Po obiadku przyszła pora na kąpiel. Odrobinę zabradziażyliśmy sjestując więc też trochę późno weszliśmy na kąpielisko, ale i tak godzina wystarczyła na obejrzenie pięknych jaskiń krasowych i basenów z wodami termalnymi (33-35°C). W. coś kręcił nosem na niektóre formy naciekowe, które wyglądały „zbyt naturalnie”, ale ogólnie rzecz biorąc byliśmy zauroczeni pomysłem i realizacją. Po 18., gdy opuściliśmy termy, był jeszcze czas na wyskok do centrum i spacer po głównej ulicy.

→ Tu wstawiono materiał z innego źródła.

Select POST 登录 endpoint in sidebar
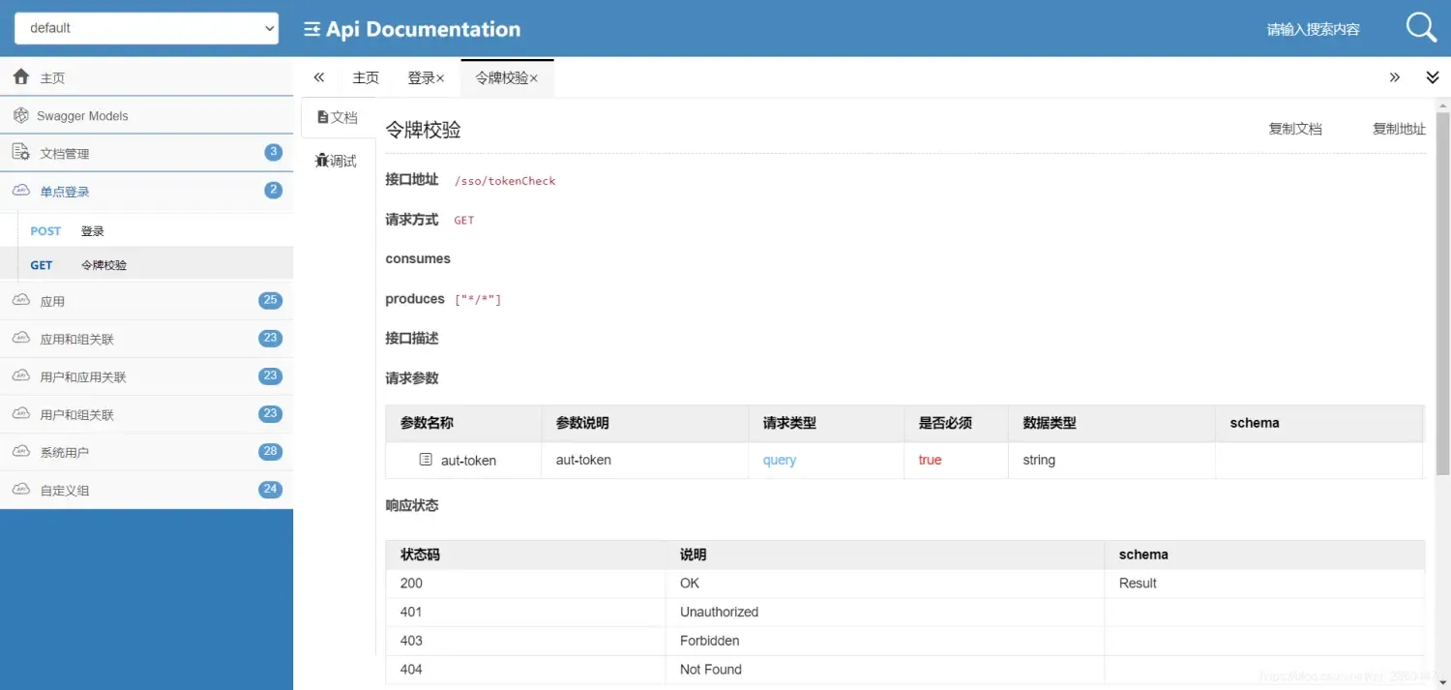Image resolution: width=1451 pixels, height=690 pixels. click(x=92, y=231)
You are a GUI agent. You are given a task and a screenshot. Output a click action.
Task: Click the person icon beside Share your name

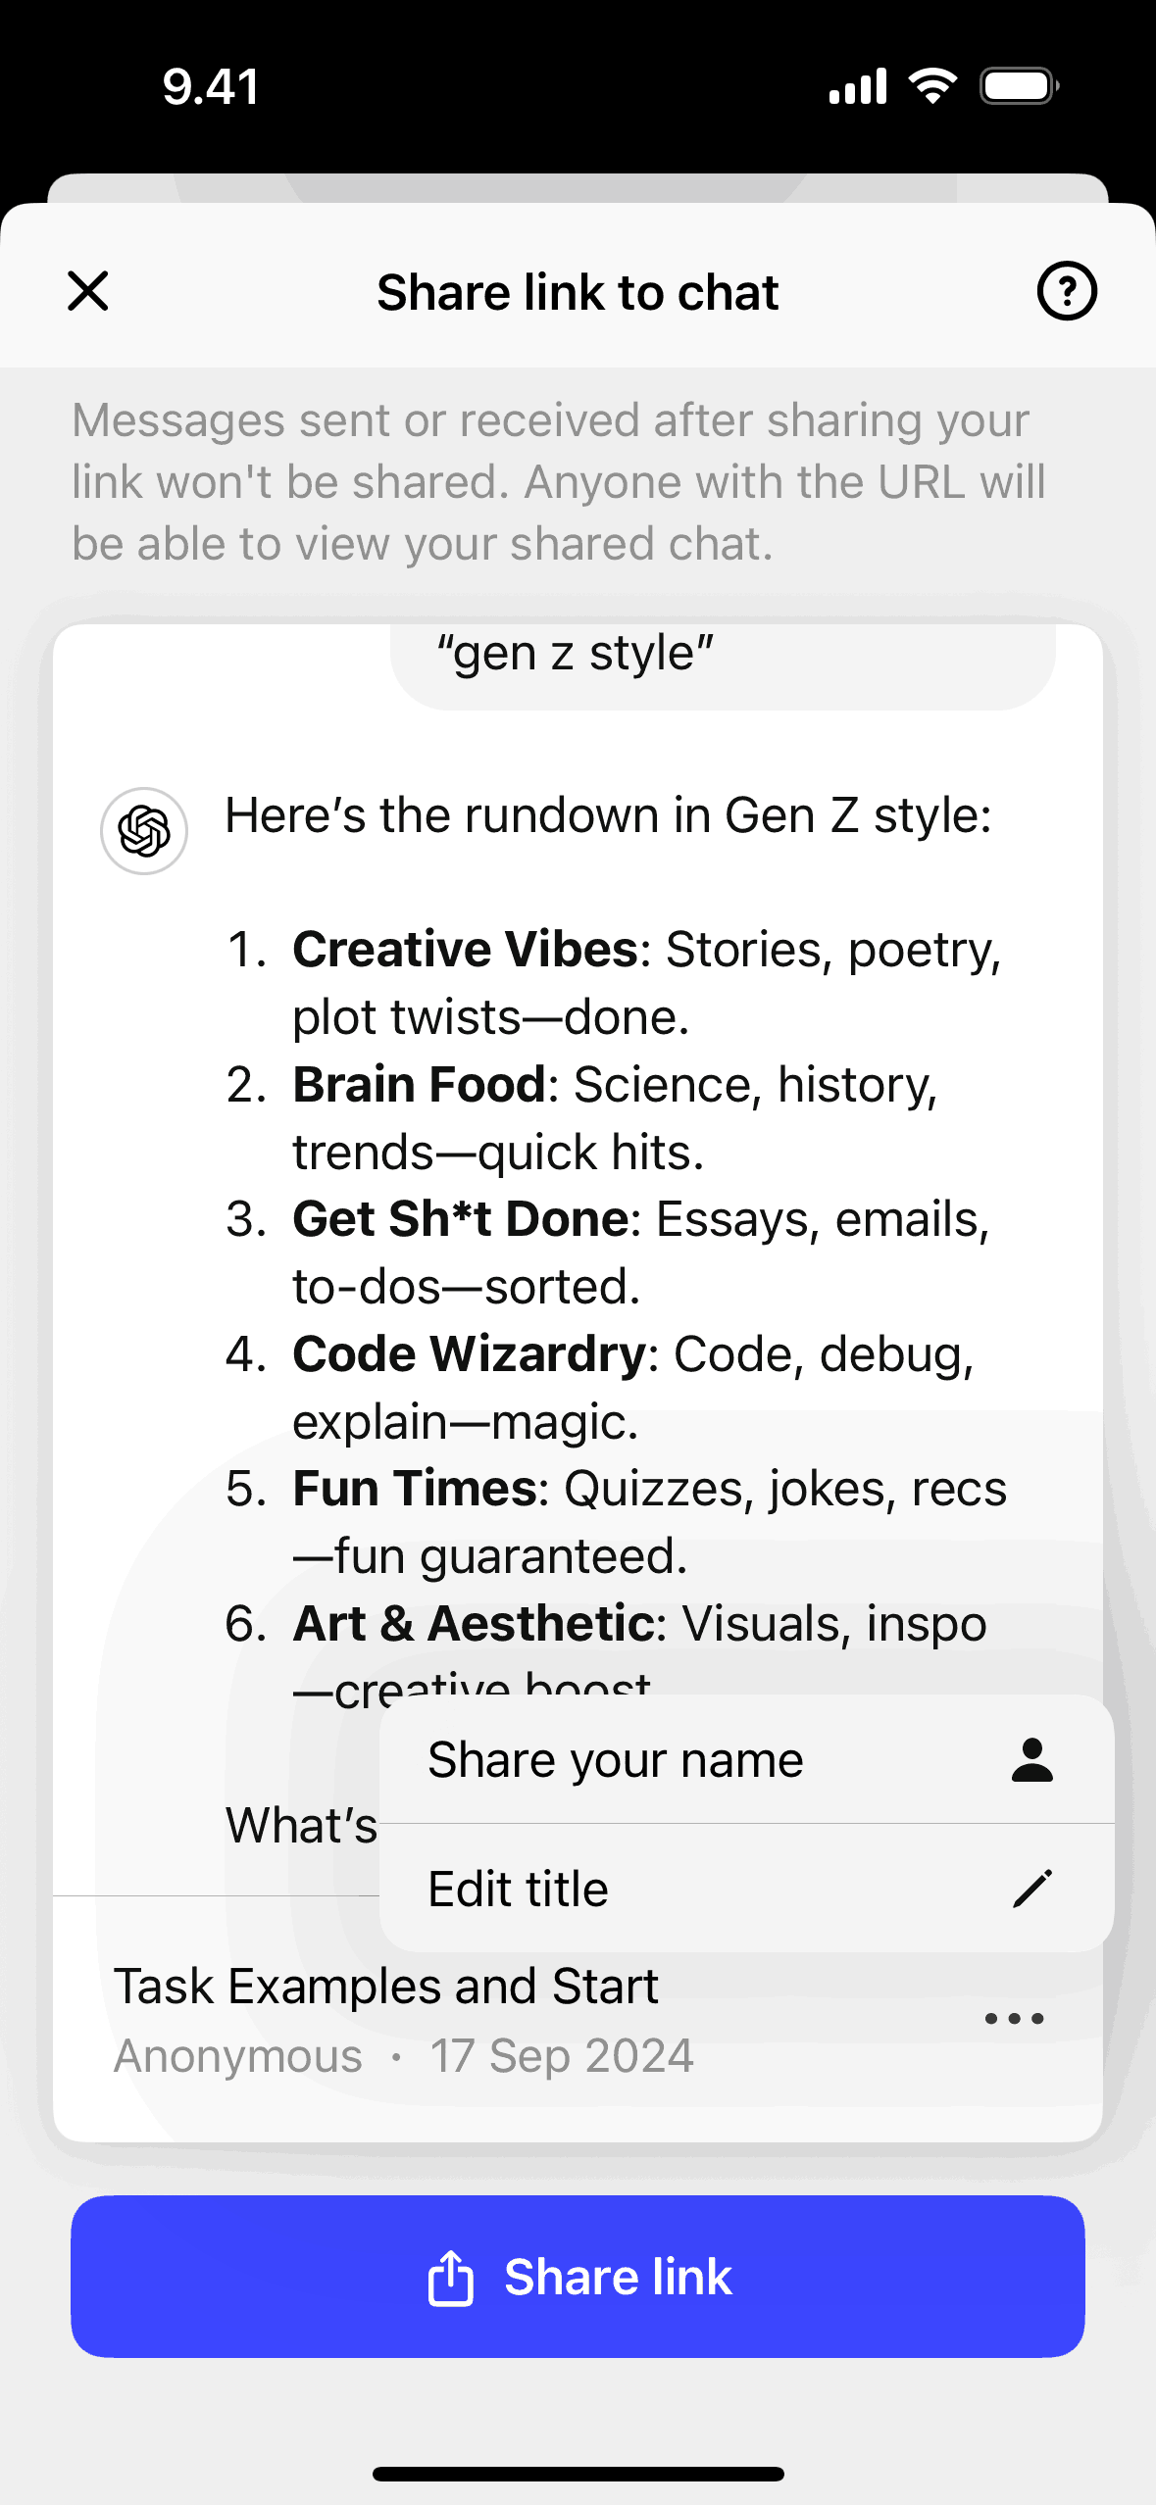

Oczywiście W. zbaczał z niej „czasami” więc udało nam się dotrzeć pod synagogę. Niestety, obecni tam Żydzi stwierdzili, że słońce już zaszło i jest Szabat, nie przeszkadzało to jednak jednemu z nich pojechać samochodem gdzieś w dal… Z uśmiechem zwróciliśmy uwagę na niekonsekwencję i porozmawialiśmy chwilę o polskich judaikach. Dostaliśmy też zaproszenie na niedzielę rano, tak koło 9-10. na zwiedzanie synagogi. I tu zawiedliśmy się na słowie „starozakonnych”. W niedzielę o 9. w pobliżu synagogi nie było nikogo kogo można by poprosić o jej otwarcie. Poszliśmy więc do „drewnianego” kościoła reformatorów, który w piątek też był zamknięty. Tłok był wielki przed i wewnątrz – była konfirmacja. Fotografowaliśmy więc z zewnątrz – W. oczywiście „nie tylko”…, ale o tym sza, sza (zdjęć nie udostępniamy). Wróciliśmy do synagogi – i ciągle nikogo nie było. Zrobiliśmy więc zdjęcia tylko „przez dziurkę od klucza” i zawiedzeni zastanawialiśmy się czy by tu jeszcze kiedyś nie wrócić!
Miszkolc( i )tapolca
2 odpowiedzi na Miszkolc( i )tapolca
Dodaj komentarz Anuluj pisanie odpowiedzi
Witryna wykorzystuje Akismet, aby ograniczyć spam. Dowiedz się więcej jak przetwarzane są dane komentarzy.
Szukaj
Kategorie
Lata
…komentarze.
Galeria albumów
ogólne…
RODO
Przydasie
-
Nasze miejsca:
- Tokaj & Co
- Piwnica u Begalów
- Najniżej i wyżej
- Malá Tŕňa
- Do słowackiego Tokaju
- Lanckorona po latach
- Pałacyki „a bo to moje”
- Winnica Celtica
- Włodarz i Riese-Mölke
- Sobótka i Ślęża
- Karkówka w Darłowie
- Kraina w Kratę
- Megality nad Łupawą
- Lanzarote praktycznie
- Lanzarote – koniec
- Wulkan, „Płodność”, wyrobisko i plaża
- Dwie rezydencje i widoki
- Wulkan, wąwozy i wino
- César Manrique
- Sól, oliwiny i wino
- Lanzarote – początek
- Grzyby, Chata, kręgi i zamek
- Ptuj – zamek
- Ptuj – miasto
- Grad Vurberk
- Region Jeruzalem
- Maribor
- Celje i Kaloh
- Lublana
- Trzy zamki i jezioro
- Tržič
- Postojna i do Lublany
- Nad Soczą
- Castello di Duino i Monte San Michele
- Izola i Piran
- Miramare
- Grotta Gigante
- Koper i Socerb
- Muggia
- Triest – San Giusto
- Triest – port
- Palmanova
- Turbo „start”
- Skansen Pribylina
- Skansen i jaskinia
- Huta, kościół i skansen z „vlakom”
- Kapliczki, Baza i Pies
- Beskid w drewnie
- Niesmak i Dziura
- Frýdlant – pałac, zamek i browar
- Domy Przysłupowe
- Kot w skansenie i inne
- Kościół, wieża i obiad
- Pałac Książęcy w Żaganiu
- Winnica Saganum
- Żagań – miasto
- Śmietnik w Ośle
- Opactwo Lubiąż
- Zamki i kamienie
- Korfu praktycznie
starsze w archiwum
Tej atrakcji nie zaliczyliśmy ale i tak było fajnie 🙂
W tapolca pamietam mozna bylo lodzia poplywac po podziemnej rzece (strumyku). Robilo wrazenie zwlaszcza zemiale3m wtedy z 10 lat…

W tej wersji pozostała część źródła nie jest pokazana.